◀︎  Et demain

20 avril 2020

Après la crise, la densité quantitative doit laisser place à la densité sensible

Jacques Ferrier

Architecte

« Vous avez dû vous rendre compte qu’il n’y a plus personne en ville. Plus que moi. Tout le reste est allé s’installer dans les champs, au grand air, dans les collines avoisinantes. »
Jean Giono, Le Hussard sur le Toit

La situation extraordinaire actuelle ne peut que faire réfléchir sur la planète urbaine que nous avons créée. La ville dense, élevée en modèle de ville durable, notamment pour l’optimisation des transports et l’intensification de la vie sociale, est aujourd’hui au cœur de la crise sanitaire. Et c’est précisément sa densité extrême qui est la cause de la paralysie complète de la vie collective et économique : les puissantes métropoles ont été stoppées net. Quant au vieux réflexe du repli à la campagne, même marginal, il a démontré un instinct de défiance vis-à-vis d’un milieu urbain qui n’était plus protecteur.

Or, la crise actuelle ne sera pas une exception. La catastrophe environnementale annoncée a été prise de vitesse par le cataclysme sanitaire, mais c’est au fond un seul et même problème auquel notre société technique globalisée doit se confronter. S’il advient dans un futur proche un stress global dans le domaine de l’énergie, du climat, ou de la disponibilité de l’eau potable, nul doute que les conséquences pour les grandes villes seront à peu près semblables à celles causées par la pandémie actuelle. Notre modèle de ville doit être repensé.

◆ ◆ ◆ ◆

Travail demandé:
a. D'après le texte sur la ville dense, qu'est-ce qui est la cause de la paralysie complète de la vie collective et économique ?
b. Réécrivez de façon plus concise le paragraphe du texte sur la ville dense qui commence par « Or, la crise actuelle », en conservant ses faits principaux.
Les lignes qui suivent constituent un matériau indépendant du texte.

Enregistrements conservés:
◆ ◆ ◆ ◆

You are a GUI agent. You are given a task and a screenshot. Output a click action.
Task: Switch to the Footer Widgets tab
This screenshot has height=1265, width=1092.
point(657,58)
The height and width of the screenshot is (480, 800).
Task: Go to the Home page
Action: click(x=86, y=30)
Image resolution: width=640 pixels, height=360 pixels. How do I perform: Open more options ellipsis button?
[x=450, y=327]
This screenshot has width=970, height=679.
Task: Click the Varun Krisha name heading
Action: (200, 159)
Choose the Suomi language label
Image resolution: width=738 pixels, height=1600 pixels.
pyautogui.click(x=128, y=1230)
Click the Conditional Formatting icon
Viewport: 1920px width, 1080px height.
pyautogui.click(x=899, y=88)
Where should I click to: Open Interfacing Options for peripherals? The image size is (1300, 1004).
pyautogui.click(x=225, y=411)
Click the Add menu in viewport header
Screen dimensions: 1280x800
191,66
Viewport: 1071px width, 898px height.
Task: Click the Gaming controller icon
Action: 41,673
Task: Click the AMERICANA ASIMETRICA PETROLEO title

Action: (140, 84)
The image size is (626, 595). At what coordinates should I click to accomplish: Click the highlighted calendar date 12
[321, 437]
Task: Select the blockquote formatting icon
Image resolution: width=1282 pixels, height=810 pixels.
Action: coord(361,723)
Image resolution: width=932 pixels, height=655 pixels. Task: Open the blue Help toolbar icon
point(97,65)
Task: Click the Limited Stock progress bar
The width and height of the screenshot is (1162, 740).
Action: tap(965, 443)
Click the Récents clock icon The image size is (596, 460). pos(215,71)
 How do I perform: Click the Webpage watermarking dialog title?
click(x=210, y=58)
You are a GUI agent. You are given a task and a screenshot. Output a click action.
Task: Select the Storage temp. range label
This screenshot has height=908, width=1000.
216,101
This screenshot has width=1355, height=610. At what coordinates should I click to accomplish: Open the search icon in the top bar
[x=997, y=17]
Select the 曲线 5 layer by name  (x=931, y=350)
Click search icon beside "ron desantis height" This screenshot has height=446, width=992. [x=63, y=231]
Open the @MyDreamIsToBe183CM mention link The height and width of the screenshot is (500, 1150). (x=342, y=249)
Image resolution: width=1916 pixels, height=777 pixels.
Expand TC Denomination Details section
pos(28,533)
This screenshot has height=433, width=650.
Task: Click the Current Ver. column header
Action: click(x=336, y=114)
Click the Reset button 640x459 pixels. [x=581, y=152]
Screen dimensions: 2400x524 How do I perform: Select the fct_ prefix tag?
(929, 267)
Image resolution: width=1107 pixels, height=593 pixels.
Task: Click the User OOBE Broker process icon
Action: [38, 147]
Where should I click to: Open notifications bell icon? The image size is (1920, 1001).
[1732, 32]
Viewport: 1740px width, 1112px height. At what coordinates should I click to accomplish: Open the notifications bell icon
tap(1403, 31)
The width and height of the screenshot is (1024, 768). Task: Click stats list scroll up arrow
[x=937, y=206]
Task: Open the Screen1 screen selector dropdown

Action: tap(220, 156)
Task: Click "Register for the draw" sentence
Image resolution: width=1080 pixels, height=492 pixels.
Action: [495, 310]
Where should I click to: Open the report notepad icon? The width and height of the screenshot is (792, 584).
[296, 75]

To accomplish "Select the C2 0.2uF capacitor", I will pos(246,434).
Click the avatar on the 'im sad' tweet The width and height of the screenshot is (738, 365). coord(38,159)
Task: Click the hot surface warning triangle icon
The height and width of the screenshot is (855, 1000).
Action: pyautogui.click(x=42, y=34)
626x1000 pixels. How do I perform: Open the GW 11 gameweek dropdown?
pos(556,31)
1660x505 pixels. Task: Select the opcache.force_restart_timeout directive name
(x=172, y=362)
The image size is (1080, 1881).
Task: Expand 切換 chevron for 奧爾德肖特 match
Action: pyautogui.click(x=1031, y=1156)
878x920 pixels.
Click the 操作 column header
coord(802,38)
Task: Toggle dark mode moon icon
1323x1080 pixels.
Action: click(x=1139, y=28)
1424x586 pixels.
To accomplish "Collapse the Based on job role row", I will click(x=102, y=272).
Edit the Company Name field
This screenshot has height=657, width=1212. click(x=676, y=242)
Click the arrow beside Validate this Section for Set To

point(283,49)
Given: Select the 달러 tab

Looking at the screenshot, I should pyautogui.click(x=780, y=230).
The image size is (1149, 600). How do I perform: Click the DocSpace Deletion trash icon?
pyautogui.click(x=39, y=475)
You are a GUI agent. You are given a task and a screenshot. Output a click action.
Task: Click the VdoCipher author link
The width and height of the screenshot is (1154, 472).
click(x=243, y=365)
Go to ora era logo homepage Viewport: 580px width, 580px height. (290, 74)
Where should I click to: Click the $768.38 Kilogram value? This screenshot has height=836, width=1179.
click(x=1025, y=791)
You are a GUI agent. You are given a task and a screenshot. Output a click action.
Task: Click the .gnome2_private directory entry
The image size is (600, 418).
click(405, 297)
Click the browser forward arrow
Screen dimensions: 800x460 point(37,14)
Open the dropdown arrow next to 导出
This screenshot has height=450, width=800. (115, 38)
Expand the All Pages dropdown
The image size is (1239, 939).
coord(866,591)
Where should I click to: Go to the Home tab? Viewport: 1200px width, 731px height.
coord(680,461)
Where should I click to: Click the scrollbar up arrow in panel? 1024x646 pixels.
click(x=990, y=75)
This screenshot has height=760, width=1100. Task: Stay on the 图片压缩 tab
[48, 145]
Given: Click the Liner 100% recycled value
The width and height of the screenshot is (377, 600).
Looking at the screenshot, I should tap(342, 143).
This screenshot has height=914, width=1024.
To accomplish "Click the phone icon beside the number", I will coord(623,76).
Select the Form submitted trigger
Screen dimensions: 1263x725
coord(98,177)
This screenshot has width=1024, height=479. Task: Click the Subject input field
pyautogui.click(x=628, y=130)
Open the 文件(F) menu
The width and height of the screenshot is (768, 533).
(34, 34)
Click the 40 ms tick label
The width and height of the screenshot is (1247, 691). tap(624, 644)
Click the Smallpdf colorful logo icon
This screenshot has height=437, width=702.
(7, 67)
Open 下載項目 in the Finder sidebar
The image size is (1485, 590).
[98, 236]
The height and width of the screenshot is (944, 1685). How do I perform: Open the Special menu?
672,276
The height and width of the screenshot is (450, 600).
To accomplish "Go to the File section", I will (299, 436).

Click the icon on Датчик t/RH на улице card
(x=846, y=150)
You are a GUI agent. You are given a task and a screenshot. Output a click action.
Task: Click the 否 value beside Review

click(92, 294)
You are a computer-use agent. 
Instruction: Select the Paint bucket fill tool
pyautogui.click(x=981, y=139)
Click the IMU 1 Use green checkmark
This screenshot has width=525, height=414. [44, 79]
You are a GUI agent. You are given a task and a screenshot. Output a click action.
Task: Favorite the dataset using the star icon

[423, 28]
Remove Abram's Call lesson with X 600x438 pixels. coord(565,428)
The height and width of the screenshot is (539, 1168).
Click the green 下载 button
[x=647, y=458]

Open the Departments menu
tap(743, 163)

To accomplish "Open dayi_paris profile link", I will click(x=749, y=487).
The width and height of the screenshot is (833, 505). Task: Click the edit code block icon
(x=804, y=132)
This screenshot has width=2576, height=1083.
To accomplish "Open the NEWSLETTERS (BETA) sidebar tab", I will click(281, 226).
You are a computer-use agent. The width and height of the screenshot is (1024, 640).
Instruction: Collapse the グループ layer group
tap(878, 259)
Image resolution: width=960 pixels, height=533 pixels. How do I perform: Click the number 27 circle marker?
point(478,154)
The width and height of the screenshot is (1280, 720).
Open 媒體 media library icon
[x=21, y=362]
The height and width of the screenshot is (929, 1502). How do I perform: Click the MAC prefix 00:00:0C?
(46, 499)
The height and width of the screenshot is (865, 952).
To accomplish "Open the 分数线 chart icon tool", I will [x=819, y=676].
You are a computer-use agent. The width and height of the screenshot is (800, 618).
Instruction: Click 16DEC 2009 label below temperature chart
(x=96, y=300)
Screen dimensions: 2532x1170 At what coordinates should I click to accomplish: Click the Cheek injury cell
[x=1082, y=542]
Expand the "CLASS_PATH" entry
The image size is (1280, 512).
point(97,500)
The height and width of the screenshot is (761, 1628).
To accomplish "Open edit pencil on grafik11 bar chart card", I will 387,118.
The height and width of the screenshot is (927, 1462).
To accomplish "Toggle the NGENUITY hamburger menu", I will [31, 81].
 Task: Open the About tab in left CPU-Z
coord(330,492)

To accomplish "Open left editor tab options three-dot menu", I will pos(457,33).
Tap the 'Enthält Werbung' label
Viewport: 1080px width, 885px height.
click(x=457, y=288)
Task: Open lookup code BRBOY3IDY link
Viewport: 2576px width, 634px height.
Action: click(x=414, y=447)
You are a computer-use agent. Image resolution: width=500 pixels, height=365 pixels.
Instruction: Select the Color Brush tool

◆ ◆ ◆ ◆

Vos réponses:
a. La densité extrême de la ville dense.

b. La crise actuelle ne sera pas une exception : la catastrophe environnementale annoncée et le cataclysme sanitaire constituent un seul et même problème pour notre société technique globalisée. Un stress global touchant l'énergie, le climat ou l'eau potable aurait sur les grandes villes des conséquences à peu près semblables à celles de la pandémie. Notre modèle de ville doit être repensé.